Artificial intelligence (AI) is no longer the future; it’s the present engine propelling Asian startups to tackle real-world challenges across healthcare, travel, mobility, customer experience, security, and more.

The confidence behind their progress isn’t just hype: Asia‑Pacific’s healthcare AI market alone is expected to surge from about US$860 million in 2025 to US$3.27 billion by 2031, growing at a robust 24.9 per cent CAGR.

In parallel, Singapore is leading Southeast Asia in healthcare AI investment, with its market projected to surpass US$1.5 billion by 2025, thanks in large part to initiatives like Smart Nation, AI Singapore, and Startup SG.
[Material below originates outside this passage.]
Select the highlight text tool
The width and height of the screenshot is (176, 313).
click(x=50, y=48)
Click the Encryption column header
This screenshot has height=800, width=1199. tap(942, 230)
Enter a new generation of homegrown AI innovators. From Singapore’s ConnectingDNA (genomics-powered well-being) to Taiwan’s dentall.ai, Thailand’s Spacely AI, and Indonesia’s bubbME.AI, these startups reflect a vibrant ecosystem.

Others span from mobility safety with Vision AI in Rider Dome (Singapore) to unified enterprise AI platforms like Shieldbase. Their missions are diverse, but one thing connects them all: the drive to solve deep-rooted, everyday problems using artificial intelligence.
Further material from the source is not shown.